Érase una vez en 1891, cuando la ciudad de Haro, brillaba como ninguna. Gracias a la electricidad, Haro fue conocida junto con París y Londres, como un lugar único en el mundo. Tal era su fama que la gente anunciaba “ya estamos en Haro, que se ven las luces”. La electricidad y Haro viajaban en el carril de la innovación, de la prosperidad y la modernidad.
¡Cómo ha cambiado el cuento en 2024! La relación con la electricidad ya no le da lustre y brillo a la ciudad. La relación con la electricidad no viaja con la innovación y la modernidad, se ha vuelto dañina para nuestra ciudad. Sólo piensa en los costes de empresas energéticas que poco nos aportan a nivel particular. Nuestra comarca se ha llenado de líneas de alta tensión, ocupando el paisaje y estropeándolo.

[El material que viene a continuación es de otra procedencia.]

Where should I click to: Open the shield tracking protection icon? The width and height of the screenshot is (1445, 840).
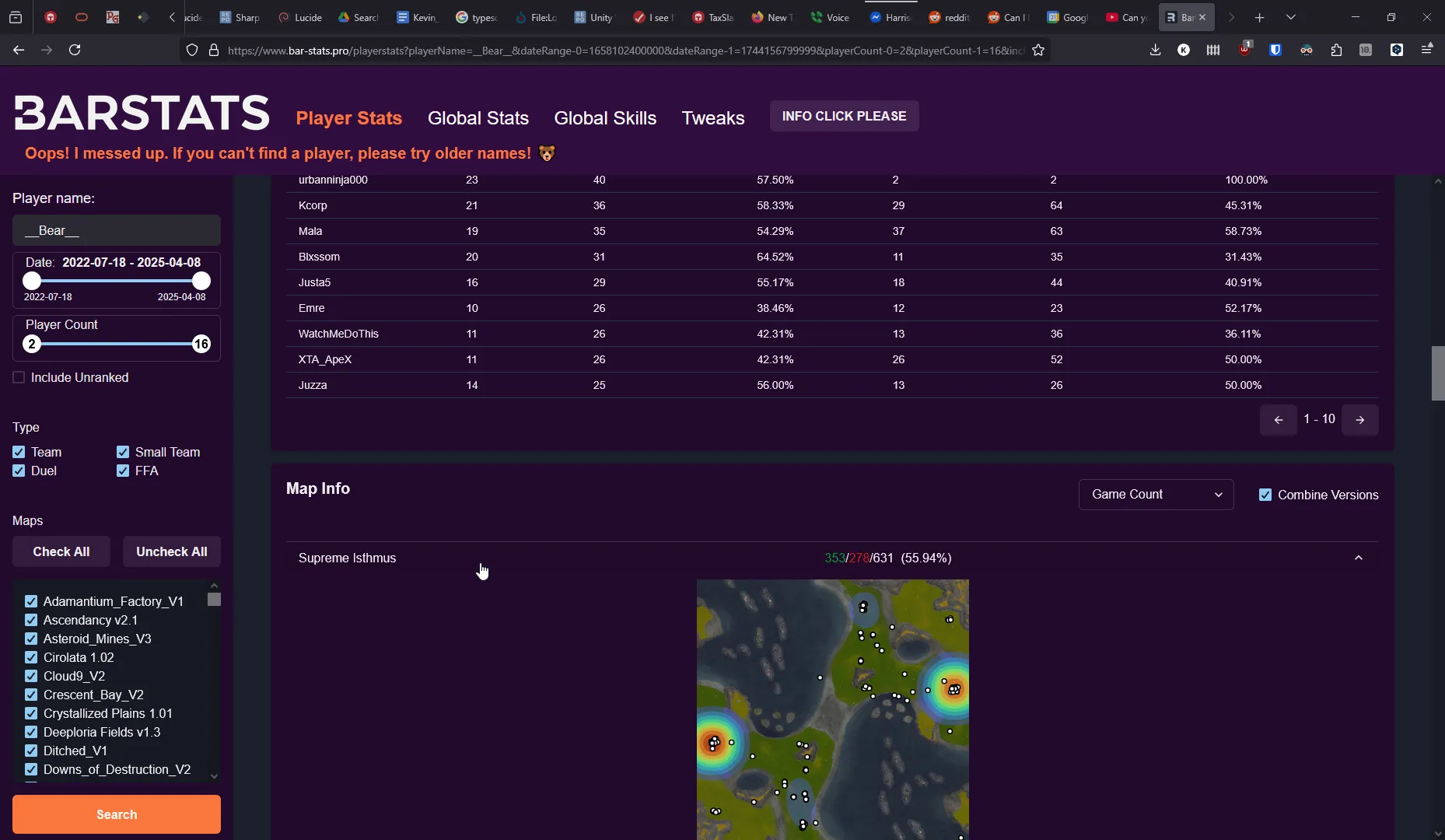(x=191, y=50)
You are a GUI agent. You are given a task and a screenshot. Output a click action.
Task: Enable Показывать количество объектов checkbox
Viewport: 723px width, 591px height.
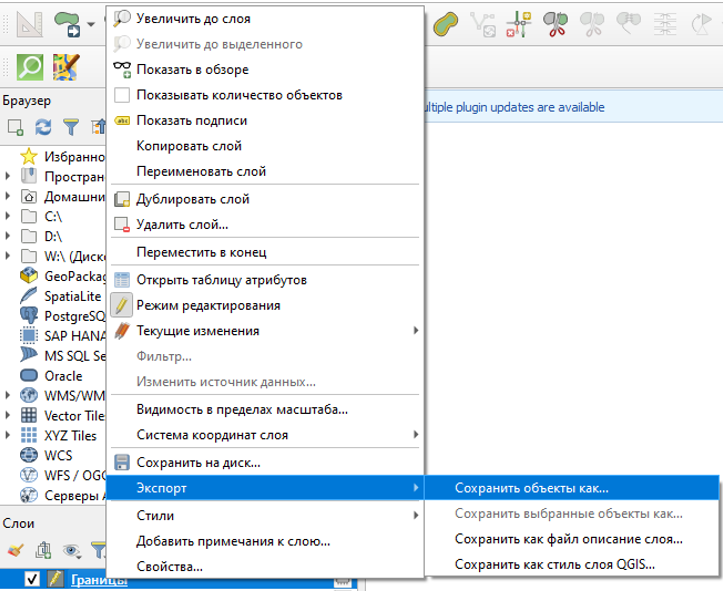[x=123, y=95]
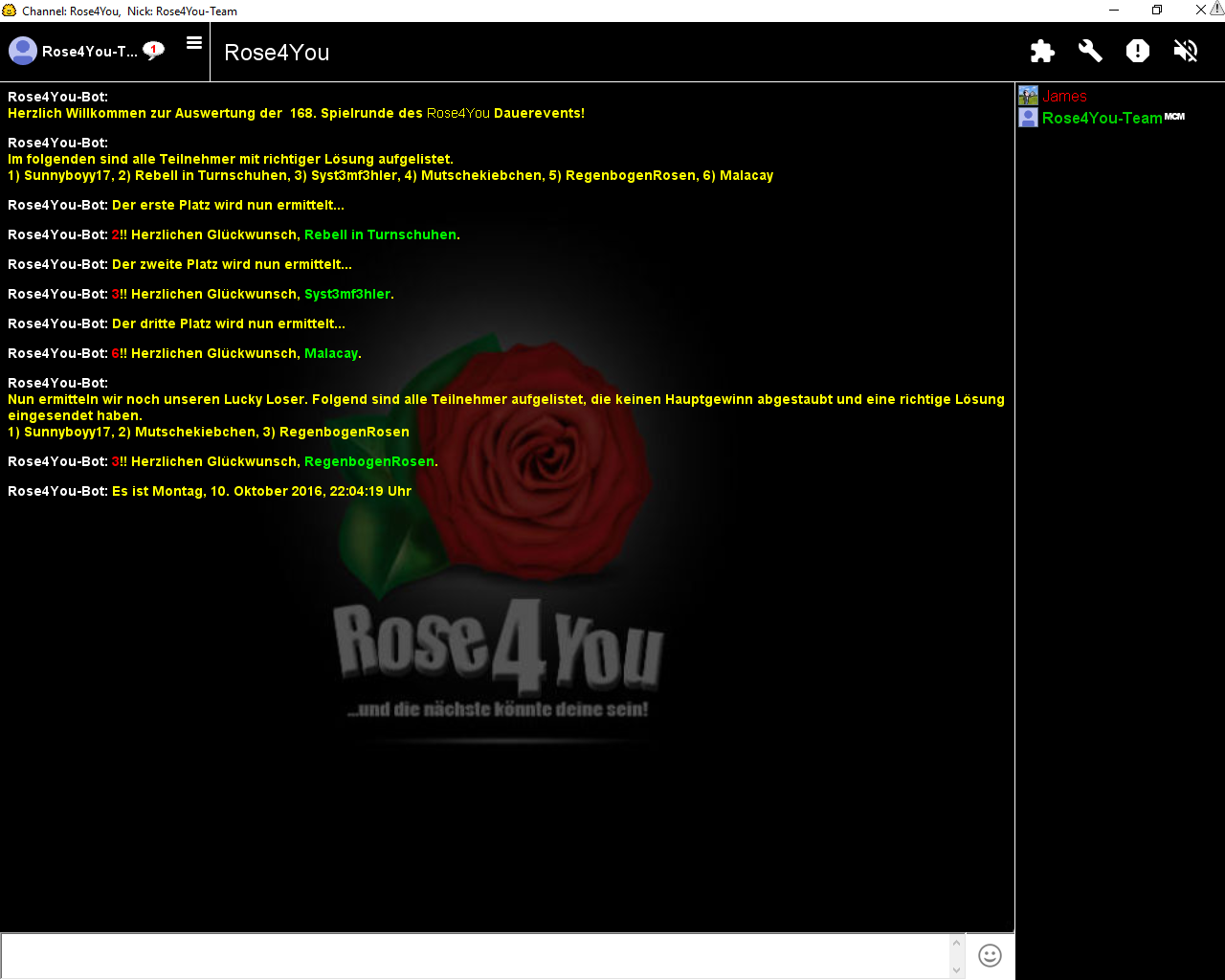Click the Rose4You channel title
The image size is (1225, 980).
(x=277, y=53)
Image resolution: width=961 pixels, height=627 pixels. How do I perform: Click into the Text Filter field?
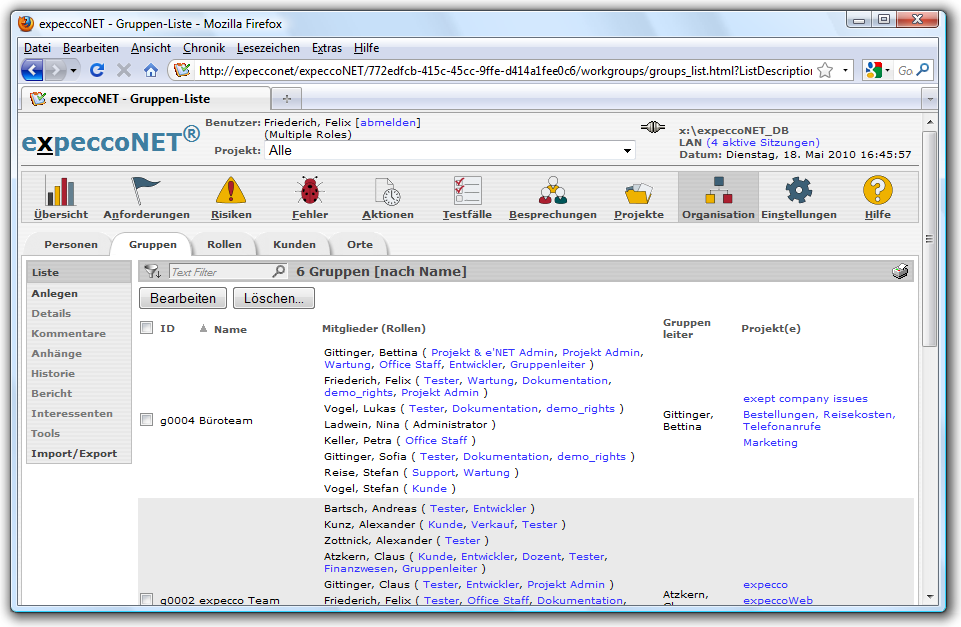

Estos tendidos eléctricos si fuesen modernos y prósperos, seguro que irían soterrados respetando la fauna aviar, el paisaje y mejorando la seguridad medioambiental, cuidando el potencial turístico enológico muy vinculado al paisaje.

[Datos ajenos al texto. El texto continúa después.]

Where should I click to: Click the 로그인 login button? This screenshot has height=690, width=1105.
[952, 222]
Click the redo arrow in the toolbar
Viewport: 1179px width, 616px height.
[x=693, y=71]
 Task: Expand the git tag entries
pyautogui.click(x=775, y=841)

Nuestra comarca se ha llenado de líneas de alta tensión, ocupando el paisaje y estropeándolo
Hace bien poco, la comarca aspiraba a ser reconocida por la UNESCO como patrimonio inmaterial de la humanidad por su bello paisaje. Paisaje cultural, paisaje agronómico, paisaje histórico…. Y ahora la candidatura debería estar patrocinada por Red Eléctrica Española. Si queremos vivir del enoturismo y las copas de buen vino debemos cuidar y proteger nuestro Patrimonio Paisajístico. No Me Cablees y No me Cabrees más.